**WRITTEN REQUEST**
Copy out every entry below line for line, with nothing changed.

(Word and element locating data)
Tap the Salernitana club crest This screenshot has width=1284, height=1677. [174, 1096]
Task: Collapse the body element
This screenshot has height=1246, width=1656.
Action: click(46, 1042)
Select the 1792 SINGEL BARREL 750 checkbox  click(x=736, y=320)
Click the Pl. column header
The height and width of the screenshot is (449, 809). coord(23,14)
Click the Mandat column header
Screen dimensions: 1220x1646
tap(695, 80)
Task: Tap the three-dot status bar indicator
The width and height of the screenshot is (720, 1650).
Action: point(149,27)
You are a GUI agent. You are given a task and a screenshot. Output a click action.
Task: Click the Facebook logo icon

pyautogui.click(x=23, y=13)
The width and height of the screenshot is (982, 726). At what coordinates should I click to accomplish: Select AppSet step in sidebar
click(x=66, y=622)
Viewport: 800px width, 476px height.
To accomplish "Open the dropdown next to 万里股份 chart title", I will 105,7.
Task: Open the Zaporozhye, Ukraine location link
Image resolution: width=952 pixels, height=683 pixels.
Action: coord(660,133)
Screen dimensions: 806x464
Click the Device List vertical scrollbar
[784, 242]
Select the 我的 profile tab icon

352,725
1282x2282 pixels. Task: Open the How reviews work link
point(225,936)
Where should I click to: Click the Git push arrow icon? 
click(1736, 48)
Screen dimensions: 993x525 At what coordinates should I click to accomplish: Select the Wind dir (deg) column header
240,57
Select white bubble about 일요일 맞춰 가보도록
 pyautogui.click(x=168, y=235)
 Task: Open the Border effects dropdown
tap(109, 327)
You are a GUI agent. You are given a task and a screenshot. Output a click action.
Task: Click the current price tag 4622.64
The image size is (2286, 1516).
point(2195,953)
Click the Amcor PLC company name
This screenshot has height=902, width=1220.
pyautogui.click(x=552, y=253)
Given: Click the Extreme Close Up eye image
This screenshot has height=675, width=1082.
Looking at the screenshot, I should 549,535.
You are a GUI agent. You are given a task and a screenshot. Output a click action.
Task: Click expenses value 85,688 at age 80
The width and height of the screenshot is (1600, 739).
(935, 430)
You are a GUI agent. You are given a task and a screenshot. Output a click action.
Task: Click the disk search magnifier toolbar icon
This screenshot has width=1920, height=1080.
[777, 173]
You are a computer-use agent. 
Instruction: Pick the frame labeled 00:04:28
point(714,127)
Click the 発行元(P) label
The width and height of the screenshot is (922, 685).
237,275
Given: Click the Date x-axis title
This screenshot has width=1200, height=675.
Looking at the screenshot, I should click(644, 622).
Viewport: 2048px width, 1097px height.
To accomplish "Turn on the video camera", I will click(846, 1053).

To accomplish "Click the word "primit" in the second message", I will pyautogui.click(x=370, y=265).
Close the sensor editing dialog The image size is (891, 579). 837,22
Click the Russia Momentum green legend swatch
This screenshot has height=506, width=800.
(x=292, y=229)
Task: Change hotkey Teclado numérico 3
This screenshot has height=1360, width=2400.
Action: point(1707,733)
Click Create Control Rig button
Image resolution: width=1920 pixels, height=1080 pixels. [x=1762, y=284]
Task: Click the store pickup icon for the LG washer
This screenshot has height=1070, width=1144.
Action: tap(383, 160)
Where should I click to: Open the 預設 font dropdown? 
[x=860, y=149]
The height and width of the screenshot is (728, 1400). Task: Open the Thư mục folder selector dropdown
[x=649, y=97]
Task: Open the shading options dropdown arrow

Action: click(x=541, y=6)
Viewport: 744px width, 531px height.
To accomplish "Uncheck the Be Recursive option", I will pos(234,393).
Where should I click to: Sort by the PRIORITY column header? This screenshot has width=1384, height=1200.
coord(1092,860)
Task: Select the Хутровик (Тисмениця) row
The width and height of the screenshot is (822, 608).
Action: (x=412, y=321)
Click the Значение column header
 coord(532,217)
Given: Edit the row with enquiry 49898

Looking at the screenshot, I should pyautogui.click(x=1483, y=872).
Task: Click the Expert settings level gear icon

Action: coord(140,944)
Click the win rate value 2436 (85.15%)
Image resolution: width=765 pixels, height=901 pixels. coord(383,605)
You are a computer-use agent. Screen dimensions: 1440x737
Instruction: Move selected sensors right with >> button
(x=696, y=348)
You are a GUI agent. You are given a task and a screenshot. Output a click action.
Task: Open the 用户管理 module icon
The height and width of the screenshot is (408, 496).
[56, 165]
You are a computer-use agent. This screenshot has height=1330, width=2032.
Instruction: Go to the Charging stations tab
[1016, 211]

**RESPONSE**
Tap the Salernitana club crest This screenshot has width=1284, height=1677. [174, 1096]
Task: Collapse the body element
This screenshot has height=1246, width=1656.
Action: click(46, 1042)
Select the 1792 SINGEL BARREL 750 checkbox  click(x=736, y=320)
Click the Pl. column header
The height and width of the screenshot is (449, 809). coord(23,14)
Click the Mandat column header
Screen dimensions: 1220x1646
tap(695, 80)
Task: Tap the three-dot status bar indicator
The width and height of the screenshot is (720, 1650).
Action: point(149,27)
You are a GUI agent. You are given a task and a screenshot. Output a click action.
Task: Click the Facebook logo icon

pyautogui.click(x=23, y=13)
The width and height of the screenshot is (982, 726). At what coordinates should I click to accomplish: Select AppSet step in sidebar
click(x=66, y=622)
Viewport: 800px width, 476px height.
To accomplish "Open the dropdown next to 万里股份 chart title", I will 105,7.
Task: Open the Zaporozhye, Ukraine location link
Image resolution: width=952 pixels, height=683 pixels.
Action: coord(660,133)
Screen dimensions: 806x464
Click the Device List vertical scrollbar
[784, 242]
Select the 我的 profile tab icon

352,725
1282x2282 pixels. Task: Open the How reviews work link
point(225,936)
Where should I click to: Click the Git push arrow icon? 
click(1736, 48)
Screen dimensions: 993x525 At what coordinates should I click to accomplish: Select the Wind dir (deg) column header
240,57
Select white bubble about 일요일 맞춰 가보도록
 pyautogui.click(x=168, y=235)
 Task: Open the Border effects dropdown
tap(109, 327)
You are a GUI agent. You are given a task and a screenshot. Output a click action.
Task: Click the current price tag 4622.64
The image size is (2286, 1516).
point(2195,953)
Click the Amcor PLC company name
This screenshot has height=902, width=1220.
pyautogui.click(x=552, y=253)
Given: Click the Extreme Close Up eye image
This screenshot has height=675, width=1082.
Looking at the screenshot, I should 549,535.
You are a GUI agent. You are given a task and a screenshot. Output a click action.
Task: Click expenses value 85,688 at age 80
The width and height of the screenshot is (1600, 739).
(935, 430)
You are a GUI agent. You are given a task and a screenshot. Output a click action.
Task: Click the disk search magnifier toolbar icon
This screenshot has width=1920, height=1080.
[777, 173]
You are a computer-use agent. 
Instruction: Pick the frame labeled 00:04:28
point(714,127)
Click the 発行元(P) label
The width and height of the screenshot is (922, 685).
237,275
Given: Click the Date x-axis title
This screenshot has width=1200, height=675.
Looking at the screenshot, I should click(644, 622).
Viewport: 2048px width, 1097px height.
To accomplish "Turn on the video camera", I will click(846, 1053).

To accomplish "Click the word "primit" in the second message", I will pyautogui.click(x=370, y=265).
Close the sensor editing dialog The image size is (891, 579). 837,22
Click the Russia Momentum green legend swatch
This screenshot has height=506, width=800.
(x=292, y=229)
Task: Change hotkey Teclado numérico 3
This screenshot has height=1360, width=2400.
Action: point(1707,733)
Click Create Control Rig button
Image resolution: width=1920 pixels, height=1080 pixels. [x=1762, y=284]
Task: Click the store pickup icon for the LG washer
This screenshot has height=1070, width=1144.
Action: tap(383, 160)
Where should I click to: Open the 預設 font dropdown? 
[x=860, y=149]
The height and width of the screenshot is (728, 1400). Task: Open the Thư mục folder selector dropdown
[x=649, y=97]
Task: Open the shading options dropdown arrow

Action: click(x=541, y=6)
Viewport: 744px width, 531px height.
To accomplish "Uncheck the Be Recursive option", I will pos(234,393).
Where should I click to: Sort by the PRIORITY column header? This screenshot has width=1384, height=1200.
coord(1092,860)
Task: Select the Хутровик (Тисмениця) row
The width and height of the screenshot is (822, 608).
Action: (x=412, y=321)
Click the Значение column header
 coord(532,217)
Given: Edit the row with enquiry 49898

Looking at the screenshot, I should pyautogui.click(x=1483, y=872).
Task: Click the Expert settings level gear icon

Action: coord(140,944)
Click the win rate value 2436 (85.15%)
Image resolution: width=765 pixels, height=901 pixels. coord(383,605)
You are a computer-use agent. Screen dimensions: 1440x737
Instruction: Move selected sensors right with >> button
(x=696, y=348)
You are a GUI agent. You are given a task and a screenshot. Output a click action.
Task: Open the 用户管理 module icon
The height and width of the screenshot is (408, 496).
[56, 165]
You are a computer-use agent. This screenshot has height=1330, width=2032.
Instruction: Go to the Charging stations tab
[1016, 211]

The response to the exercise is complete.